— Source material —
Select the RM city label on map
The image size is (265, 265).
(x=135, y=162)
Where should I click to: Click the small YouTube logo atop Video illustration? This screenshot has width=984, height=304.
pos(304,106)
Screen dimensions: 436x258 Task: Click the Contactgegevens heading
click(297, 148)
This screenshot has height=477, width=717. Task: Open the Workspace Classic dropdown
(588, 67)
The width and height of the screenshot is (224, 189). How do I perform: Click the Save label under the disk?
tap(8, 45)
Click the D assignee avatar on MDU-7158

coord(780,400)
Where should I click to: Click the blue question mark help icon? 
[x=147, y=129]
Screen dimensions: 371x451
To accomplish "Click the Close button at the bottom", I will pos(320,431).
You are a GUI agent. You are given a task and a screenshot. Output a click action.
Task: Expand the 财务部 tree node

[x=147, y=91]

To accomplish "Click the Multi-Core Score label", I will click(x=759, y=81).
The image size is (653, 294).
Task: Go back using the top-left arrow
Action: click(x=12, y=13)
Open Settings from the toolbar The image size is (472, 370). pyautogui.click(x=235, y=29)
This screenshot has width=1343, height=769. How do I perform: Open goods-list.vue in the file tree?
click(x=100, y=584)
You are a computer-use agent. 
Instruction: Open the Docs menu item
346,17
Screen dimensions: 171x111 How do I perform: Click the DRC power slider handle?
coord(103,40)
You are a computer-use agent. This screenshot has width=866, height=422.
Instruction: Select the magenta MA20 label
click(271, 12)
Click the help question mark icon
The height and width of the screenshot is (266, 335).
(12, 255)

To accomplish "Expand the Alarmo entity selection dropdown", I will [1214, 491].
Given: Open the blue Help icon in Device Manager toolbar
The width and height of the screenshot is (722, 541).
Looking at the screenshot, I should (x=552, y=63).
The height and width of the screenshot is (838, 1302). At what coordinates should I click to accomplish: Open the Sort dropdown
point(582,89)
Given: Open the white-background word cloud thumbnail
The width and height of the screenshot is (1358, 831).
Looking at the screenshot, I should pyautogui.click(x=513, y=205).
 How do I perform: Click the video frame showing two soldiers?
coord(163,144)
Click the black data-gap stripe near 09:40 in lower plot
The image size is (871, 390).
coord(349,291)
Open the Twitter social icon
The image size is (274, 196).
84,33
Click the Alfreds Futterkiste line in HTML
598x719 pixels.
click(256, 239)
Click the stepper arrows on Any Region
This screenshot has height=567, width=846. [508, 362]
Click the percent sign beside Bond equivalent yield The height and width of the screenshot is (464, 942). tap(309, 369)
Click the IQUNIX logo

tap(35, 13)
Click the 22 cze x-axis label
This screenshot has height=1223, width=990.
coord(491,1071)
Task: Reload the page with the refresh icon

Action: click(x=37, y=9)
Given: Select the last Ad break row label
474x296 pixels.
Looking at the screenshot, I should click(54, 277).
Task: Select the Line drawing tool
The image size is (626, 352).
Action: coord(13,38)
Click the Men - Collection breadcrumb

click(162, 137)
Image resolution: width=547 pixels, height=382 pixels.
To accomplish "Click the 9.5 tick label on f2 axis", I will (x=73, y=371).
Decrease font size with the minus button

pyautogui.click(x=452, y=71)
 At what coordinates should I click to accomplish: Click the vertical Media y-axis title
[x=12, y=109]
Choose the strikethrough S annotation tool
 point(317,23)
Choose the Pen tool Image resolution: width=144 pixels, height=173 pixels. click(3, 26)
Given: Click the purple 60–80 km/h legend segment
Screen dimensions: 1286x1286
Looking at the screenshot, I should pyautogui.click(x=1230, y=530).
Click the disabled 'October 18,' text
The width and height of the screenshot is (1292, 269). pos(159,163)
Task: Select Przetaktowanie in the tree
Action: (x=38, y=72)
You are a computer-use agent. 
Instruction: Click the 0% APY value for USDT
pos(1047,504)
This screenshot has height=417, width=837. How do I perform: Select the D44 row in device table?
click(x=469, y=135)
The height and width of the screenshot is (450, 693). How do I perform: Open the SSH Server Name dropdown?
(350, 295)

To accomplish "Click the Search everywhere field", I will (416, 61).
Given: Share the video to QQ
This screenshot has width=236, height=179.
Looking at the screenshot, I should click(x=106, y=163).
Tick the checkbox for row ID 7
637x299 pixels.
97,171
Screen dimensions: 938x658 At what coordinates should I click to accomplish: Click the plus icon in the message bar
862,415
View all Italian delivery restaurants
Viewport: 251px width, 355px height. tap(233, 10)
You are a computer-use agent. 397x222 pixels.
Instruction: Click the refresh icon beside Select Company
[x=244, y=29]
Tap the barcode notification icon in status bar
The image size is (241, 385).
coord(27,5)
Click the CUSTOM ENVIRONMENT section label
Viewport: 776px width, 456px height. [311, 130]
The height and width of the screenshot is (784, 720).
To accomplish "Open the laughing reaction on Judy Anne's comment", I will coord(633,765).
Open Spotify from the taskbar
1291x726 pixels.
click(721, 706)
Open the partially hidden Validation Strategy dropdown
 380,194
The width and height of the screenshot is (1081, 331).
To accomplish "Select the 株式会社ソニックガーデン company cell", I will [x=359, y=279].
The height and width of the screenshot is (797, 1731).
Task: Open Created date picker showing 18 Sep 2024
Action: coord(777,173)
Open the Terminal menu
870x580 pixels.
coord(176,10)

— Directions —
Everything in the listing must be written out again without any change.

— Written response —
Select the RM city label on map
The image size is (265, 265).
(x=135, y=162)
Where should I click to: Click the small YouTube logo atop Video illustration? This screenshot has width=984, height=304.
pos(304,106)
Screen dimensions: 436x258 Task: Click the Contactgegevens heading
click(297, 148)
This screenshot has height=477, width=717. Task: Open the Workspace Classic dropdown
(588, 67)
The width and height of the screenshot is (224, 189). How do I perform: Click the Save label under the disk?
tap(8, 45)
Click the D assignee avatar on MDU-7158

coord(780,400)
Where should I click to: Click the blue question mark help icon? 
[x=147, y=129]
Screen dimensions: 371x451
To accomplish "Click the Close button at the bottom", I will pos(320,431).
You are a GUI agent. You are given a task and a screenshot. Output a click action.
Task: Expand the 财务部 tree node

[x=147, y=91]

To accomplish "Click the Multi-Core Score label", I will click(x=759, y=81).
The image size is (653, 294).
Task: Go back using the top-left arrow
Action: click(x=12, y=13)
Open Settings from the toolbar The image size is (472, 370). pyautogui.click(x=235, y=29)
This screenshot has width=1343, height=769. How do I perform: Open goods-list.vue in the file tree?
click(x=100, y=584)
You are a computer-use agent. 
Instruction: Open the Docs menu item
346,17
Screen dimensions: 171x111 How do I perform: Click the DRC power slider handle?
coord(103,40)
You are a computer-use agent. This screenshot has width=866, height=422.
Instruction: Select the magenta MA20 label
click(271, 12)
Click the help question mark icon
The height and width of the screenshot is (266, 335).
(12, 255)

To accomplish "Expand the Alarmo entity selection dropdown", I will [1214, 491].
Given: Open the blue Help icon in Device Manager toolbar
The width and height of the screenshot is (722, 541).
Looking at the screenshot, I should (x=552, y=63).
The height and width of the screenshot is (838, 1302). At what coordinates should I click to accomplish: Open the Sort dropdown
point(582,89)
Given: Open the white-background word cloud thumbnail
The width and height of the screenshot is (1358, 831).
Looking at the screenshot, I should pyautogui.click(x=513, y=205).
 How do I perform: Click the video frame showing two soldiers?
coord(163,144)
Click the black data-gap stripe near 09:40 in lower plot
The image size is (871, 390).
coord(349,291)
Open the Twitter social icon
The image size is (274, 196).
84,33
Click the Alfreds Futterkiste line in HTML
598x719 pixels.
click(256, 239)
Click the stepper arrows on Any Region
This screenshot has height=567, width=846. [508, 362]
Click the percent sign beside Bond equivalent yield The height and width of the screenshot is (464, 942). tap(309, 369)
Click the IQUNIX logo

tap(35, 13)
Click the 22 cze x-axis label
This screenshot has height=1223, width=990.
coord(491,1071)
Task: Reload the page with the refresh icon

Action: click(x=37, y=9)
Given: Select the last Ad break row label
474x296 pixels.
Looking at the screenshot, I should click(54, 277).
Task: Select the Line drawing tool
The image size is (626, 352).
Action: coord(13,38)
Click the Men - Collection breadcrumb

click(162, 137)
Image resolution: width=547 pixels, height=382 pixels.
To accomplish "Click the 9.5 tick label on f2 axis", I will (x=73, y=371).
Decrease font size with the minus button

pyautogui.click(x=452, y=71)
 At what coordinates should I click to accomplish: Click the vertical Media y-axis title
[x=12, y=109]
Choose the strikethrough S annotation tool
 point(317,23)
Choose the Pen tool Image resolution: width=144 pixels, height=173 pixels. click(3, 26)
Given: Click the purple 60–80 km/h legend segment
Screen dimensions: 1286x1286
Looking at the screenshot, I should pyautogui.click(x=1230, y=530).
Click the disabled 'October 18,' text
The width and height of the screenshot is (1292, 269). pos(159,163)
Task: Select Przetaktowanie in the tree
Action: (x=38, y=72)
You are a computer-use agent. 
Instruction: Click the 0% APY value for USDT
pos(1047,504)
This screenshot has height=417, width=837. How do I perform: Select the D44 row in device table?
click(x=469, y=135)
The height and width of the screenshot is (450, 693). How do I perform: Open the SSH Server Name dropdown?
(350, 295)

To accomplish "Click the Search everywhere field", I will (416, 61).
Given: Share the video to QQ
This screenshot has width=236, height=179.
Looking at the screenshot, I should click(x=106, y=163).
Tick the checkbox for row ID 7
637x299 pixels.
97,171
Screen dimensions: 938x658 At what coordinates should I click to accomplish: Click the plus icon in the message bar
862,415
View all Italian delivery restaurants
Viewport: 251px width, 355px height. tap(233, 10)
You are a computer-use agent. 397x222 pixels.
Instruction: Click the refresh icon beside Select Company
[x=244, y=29]
Tap the barcode notification icon in status bar
The image size is (241, 385).
coord(27,5)
Click the CUSTOM ENVIRONMENT section label
Viewport: 776px width, 456px height. [311, 130]
The height and width of the screenshot is (784, 720).
To accomplish "Open the laughing reaction on Judy Anne's comment", I will coord(633,765).
Open Spotify from the taskbar
1291x726 pixels.
click(721, 706)
Open the partially hidden Validation Strategy dropdown
 380,194
The width and height of the screenshot is (1081, 331).
To accomplish "Select the 株式会社ソニックガーデン company cell", I will [x=359, y=279].
The height and width of the screenshot is (797, 1731).
Task: Open Created date picker showing 18 Sep 2024
Action: coord(777,173)
Open the Terminal menu
870x580 pixels.
coord(176,10)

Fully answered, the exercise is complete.